# Task requirements
Whatever the records say, repeat them exactly as given.

# Entries provided
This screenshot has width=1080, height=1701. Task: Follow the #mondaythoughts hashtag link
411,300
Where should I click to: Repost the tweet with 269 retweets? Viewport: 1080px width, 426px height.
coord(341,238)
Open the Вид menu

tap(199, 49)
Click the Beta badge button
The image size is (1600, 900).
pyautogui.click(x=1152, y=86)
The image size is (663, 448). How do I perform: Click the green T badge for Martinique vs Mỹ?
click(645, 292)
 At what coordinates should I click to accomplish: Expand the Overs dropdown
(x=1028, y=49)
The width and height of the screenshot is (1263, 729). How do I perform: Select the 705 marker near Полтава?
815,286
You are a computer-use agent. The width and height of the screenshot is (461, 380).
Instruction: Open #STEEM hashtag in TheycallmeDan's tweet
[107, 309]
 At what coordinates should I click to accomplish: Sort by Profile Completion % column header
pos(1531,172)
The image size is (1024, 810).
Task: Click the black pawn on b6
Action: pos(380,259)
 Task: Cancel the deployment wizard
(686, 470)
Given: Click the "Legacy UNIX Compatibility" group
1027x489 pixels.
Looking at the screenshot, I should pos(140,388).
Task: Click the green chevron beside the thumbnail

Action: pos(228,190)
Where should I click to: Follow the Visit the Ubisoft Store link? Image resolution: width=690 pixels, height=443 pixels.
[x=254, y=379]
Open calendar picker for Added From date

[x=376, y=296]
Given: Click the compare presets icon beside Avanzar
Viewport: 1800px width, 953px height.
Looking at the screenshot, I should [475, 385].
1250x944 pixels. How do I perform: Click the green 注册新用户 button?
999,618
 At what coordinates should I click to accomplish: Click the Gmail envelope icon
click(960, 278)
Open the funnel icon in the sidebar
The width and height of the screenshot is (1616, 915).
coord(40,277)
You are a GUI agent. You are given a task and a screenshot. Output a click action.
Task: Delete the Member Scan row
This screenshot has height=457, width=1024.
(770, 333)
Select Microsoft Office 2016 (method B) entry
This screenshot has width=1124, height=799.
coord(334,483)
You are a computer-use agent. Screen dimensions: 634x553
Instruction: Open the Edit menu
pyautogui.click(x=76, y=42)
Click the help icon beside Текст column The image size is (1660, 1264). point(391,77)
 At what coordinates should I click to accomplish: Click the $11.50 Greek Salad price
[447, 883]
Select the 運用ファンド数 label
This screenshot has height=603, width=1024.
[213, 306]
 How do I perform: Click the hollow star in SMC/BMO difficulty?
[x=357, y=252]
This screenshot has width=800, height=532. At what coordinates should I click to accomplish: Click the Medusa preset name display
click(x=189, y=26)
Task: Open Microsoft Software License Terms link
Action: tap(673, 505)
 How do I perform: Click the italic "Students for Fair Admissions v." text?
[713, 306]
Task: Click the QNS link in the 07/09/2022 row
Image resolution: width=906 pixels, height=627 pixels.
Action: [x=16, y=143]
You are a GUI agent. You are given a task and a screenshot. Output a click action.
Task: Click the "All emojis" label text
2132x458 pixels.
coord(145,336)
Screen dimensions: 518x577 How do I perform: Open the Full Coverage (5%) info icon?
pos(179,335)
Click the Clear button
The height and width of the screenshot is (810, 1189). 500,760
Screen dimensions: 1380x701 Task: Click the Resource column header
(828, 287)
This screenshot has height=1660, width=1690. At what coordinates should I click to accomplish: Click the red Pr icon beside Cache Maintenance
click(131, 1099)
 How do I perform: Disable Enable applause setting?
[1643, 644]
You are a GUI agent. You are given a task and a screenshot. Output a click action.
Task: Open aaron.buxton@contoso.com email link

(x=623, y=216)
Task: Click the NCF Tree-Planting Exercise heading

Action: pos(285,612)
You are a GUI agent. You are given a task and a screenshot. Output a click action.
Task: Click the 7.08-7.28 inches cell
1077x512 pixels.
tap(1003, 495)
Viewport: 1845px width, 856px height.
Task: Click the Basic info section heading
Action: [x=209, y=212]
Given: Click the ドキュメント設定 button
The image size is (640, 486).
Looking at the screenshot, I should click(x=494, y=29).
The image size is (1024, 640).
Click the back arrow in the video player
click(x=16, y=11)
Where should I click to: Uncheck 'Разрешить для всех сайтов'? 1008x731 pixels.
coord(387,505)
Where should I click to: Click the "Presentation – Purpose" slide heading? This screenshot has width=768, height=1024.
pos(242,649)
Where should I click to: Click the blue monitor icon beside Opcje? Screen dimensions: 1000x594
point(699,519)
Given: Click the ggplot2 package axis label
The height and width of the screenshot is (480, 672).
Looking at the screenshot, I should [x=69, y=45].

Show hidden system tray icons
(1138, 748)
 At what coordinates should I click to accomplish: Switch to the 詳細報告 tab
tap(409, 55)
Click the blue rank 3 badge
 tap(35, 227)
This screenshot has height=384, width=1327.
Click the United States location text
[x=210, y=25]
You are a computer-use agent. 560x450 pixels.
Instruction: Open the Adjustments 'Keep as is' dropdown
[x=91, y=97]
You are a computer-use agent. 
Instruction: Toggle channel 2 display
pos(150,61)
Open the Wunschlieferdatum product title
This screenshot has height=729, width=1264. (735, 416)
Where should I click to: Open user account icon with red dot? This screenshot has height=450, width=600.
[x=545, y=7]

# Your solution
This screenshot has width=1080, height=1701. Task: Follow the #mondaythoughts hashtag link
411,300
Where should I click to: Repost the tweet with 269 retweets? Viewport: 1080px width, 426px height.
coord(341,238)
Open the Вид menu

tap(199, 49)
Click the Beta badge button
The image size is (1600, 900).
pyautogui.click(x=1152, y=86)
The image size is (663, 448). How do I perform: Click the green T badge for Martinique vs Mỹ?
click(645, 292)
 At what coordinates should I click to accomplish: Expand the Overs dropdown
(x=1028, y=49)
The width and height of the screenshot is (1263, 729). How do I perform: Select the 705 marker near Полтава?
815,286
You are a computer-use agent. The width and height of the screenshot is (461, 380).
Instruction: Open #STEEM hashtag in TheycallmeDan's tweet
[107, 309]
 At what coordinates should I click to accomplish: Sort by Profile Completion % column header
pos(1531,172)
The image size is (1024, 810).
Task: Click the black pawn on b6
Action: pos(380,259)
 Task: Cancel the deployment wizard
(686, 470)
Given: Click the "Legacy UNIX Compatibility" group
1027x489 pixels.
Looking at the screenshot, I should pos(140,388).
Task: Click the green chevron beside the thumbnail

Action: pos(228,190)
Where should I click to: Follow the Visit the Ubisoft Store link? Image resolution: width=690 pixels, height=443 pixels.
[x=254, y=379]
Open calendar picker for Added From date

[x=376, y=296]
Given: Click the compare presets icon beside Avanzar
Viewport: 1800px width, 953px height.
Looking at the screenshot, I should [475, 385].
1250x944 pixels. How do I perform: Click the green 注册新用户 button?
999,618
 At what coordinates should I click to accomplish: Click the Gmail envelope icon
click(960, 278)
Open the funnel icon in the sidebar
The width and height of the screenshot is (1616, 915).
coord(40,277)
You are a GUI agent. You are given a task and a screenshot. Output a click action.
Task: Delete the Member Scan row
This screenshot has height=457, width=1024.
(770, 333)
Select Microsoft Office 2016 (method B) entry
This screenshot has width=1124, height=799.
coord(334,483)
You are a computer-use agent. Screen dimensions: 634x553
Instruction: Open the Edit menu
pyautogui.click(x=76, y=42)
Click the help icon beside Текст column The image size is (1660, 1264). point(391,77)
 At what coordinates should I click to accomplish: Click the $11.50 Greek Salad price
[447, 883]
Select the 運用ファンド数 label
This screenshot has height=603, width=1024.
[213, 306]
 How do I perform: Click the hollow star in SMC/BMO difficulty?
[x=357, y=252]
This screenshot has width=800, height=532. At what coordinates should I click to accomplish: Click the Medusa preset name display
click(x=189, y=26)
Task: Open Microsoft Software License Terms link
Action: tap(673, 505)
 How do I perform: Click the italic "Students for Fair Admissions v." text?
[713, 306]
Task: Click the QNS link in the 07/09/2022 row
Image resolution: width=906 pixels, height=627 pixels.
Action: [x=16, y=143]
You are a GUI agent. You are given a task and a screenshot. Output a click action.
Task: Click the "All emojis" label text
2132x458 pixels.
coord(145,336)
Screen dimensions: 518x577 How do I perform: Open the Full Coverage (5%) info icon?
pos(179,335)
Click the Clear button
The height and width of the screenshot is (810, 1189). 500,760
Screen dimensions: 1380x701 Task: Click the Resource column header
(828, 287)
This screenshot has height=1660, width=1690. At what coordinates should I click to accomplish: Click the red Pr icon beside Cache Maintenance
click(131, 1099)
 How do I perform: Disable Enable applause setting?
[1643, 644]
You are a GUI agent. You are given a task and a screenshot. Output a click action.
Task: Open aaron.buxton@contoso.com email link

(x=623, y=216)
Task: Click the NCF Tree-Planting Exercise heading

Action: pos(285,612)
You are a GUI agent. You are given a task and a screenshot. Output a click action.
Task: Click the 7.08-7.28 inches cell
1077x512 pixels.
tap(1003, 495)
Viewport: 1845px width, 856px height.
Task: Click the Basic info section heading
Action: [x=209, y=212]
Given: Click the ドキュメント設定 button
The image size is (640, 486).
Looking at the screenshot, I should click(x=494, y=29).
The image size is (1024, 640).
Click the back arrow in the video player
click(x=16, y=11)
Where should I click to: Uncheck 'Разрешить для всех сайтов'? 1008x731 pixels.
coord(387,505)
Where should I click to: Click the "Presentation – Purpose" slide heading? This screenshot has width=768, height=1024.
pos(242,649)
Where should I click to: Click the blue monitor icon beside Opcje? Screen dimensions: 1000x594
point(699,519)
Given: Click the ggplot2 package axis label
The height and width of the screenshot is (480, 672).
Looking at the screenshot, I should [x=69, y=45].

Show hidden system tray icons
(1138, 748)
 At what coordinates should I click to accomplish: Switch to the 詳細報告 tab
tap(409, 55)
Click the blue rank 3 badge
 tap(35, 227)
This screenshot has height=384, width=1327.
Click the United States location text
[x=210, y=25]
You are a computer-use agent. 560x450 pixels.
Instruction: Open the Adjustments 'Keep as is' dropdown
[x=91, y=97]
You are a computer-use agent. 
Instruction: Toggle channel 2 display
pos(150,61)
Open the Wunschlieferdatum product title
This screenshot has height=729, width=1264. (735, 416)
Where should I click to: Open user account icon with red dot? This screenshot has height=450, width=600.
[x=545, y=7]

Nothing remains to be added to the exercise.